Impact of prolonged heating on the color and crystallinity of bone.

Gallo, G., Ushakov, S.V., Navrotsky, A., Stahlschmidt, M.C., 2023. Impact of prolonged heating on the color and crystallinity of bone. Archaeological and Anthropological Sciences 15, 143.

Duration of an anthropogenic fire event is one aspect of fire use and maintenance that is linked to combustion feature function but has low archaeological visibility. In this study, we describe the transformations to fresh, modern cortical bone with prolonged exposure to heat in order to evaluate the utility of archaeological bone for the recognition of long duration thermal alteration. Cores of bovid cortical bone were heated exposed to air at 300, 550, and 750 °C in a sequence of experimental trials in a Nabertherm muffle furnace for periods of 10 minutes, 9 hours, and 48 hours, plus an extensive cooling period on heat retaining sediments (gravel or gravel compacted with fine quartz sand) to mirror the smoldering and extinguishing of actualistic fires. After heating, bone cores were analyzed with a color tool, Fourier-transform infrared spectroscopy, and X-ray diffraction to evaluate changes in structure, composition, and crystallinity of bioapatite as a function of different temperature thresholds and time.

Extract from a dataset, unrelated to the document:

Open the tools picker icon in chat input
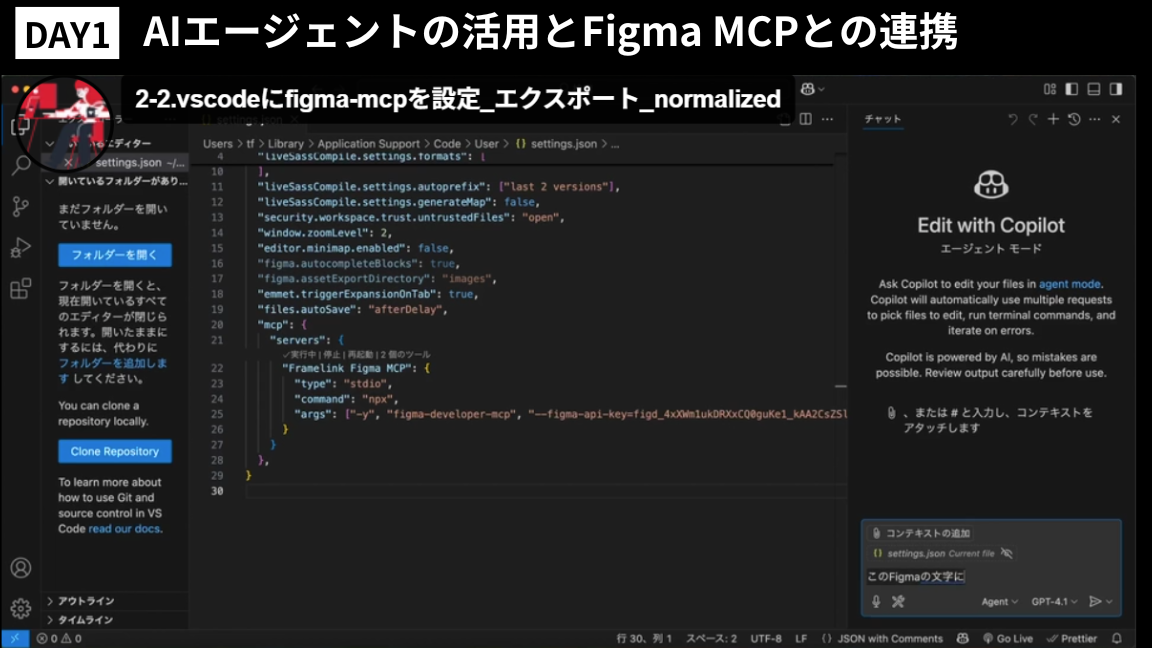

Results indicate that prolonged heating in air induces specific structural and chemical changes in bone compared to shorter duration burned counterparts. Coloration changes also demonstrate that white coloration, a primary characteristic utilized by zooarchaeologists to record information about burning intensity, is not an exclusive indicator of calcination at moderate to high temperatures but may also result from long duration exposures at low temperatures.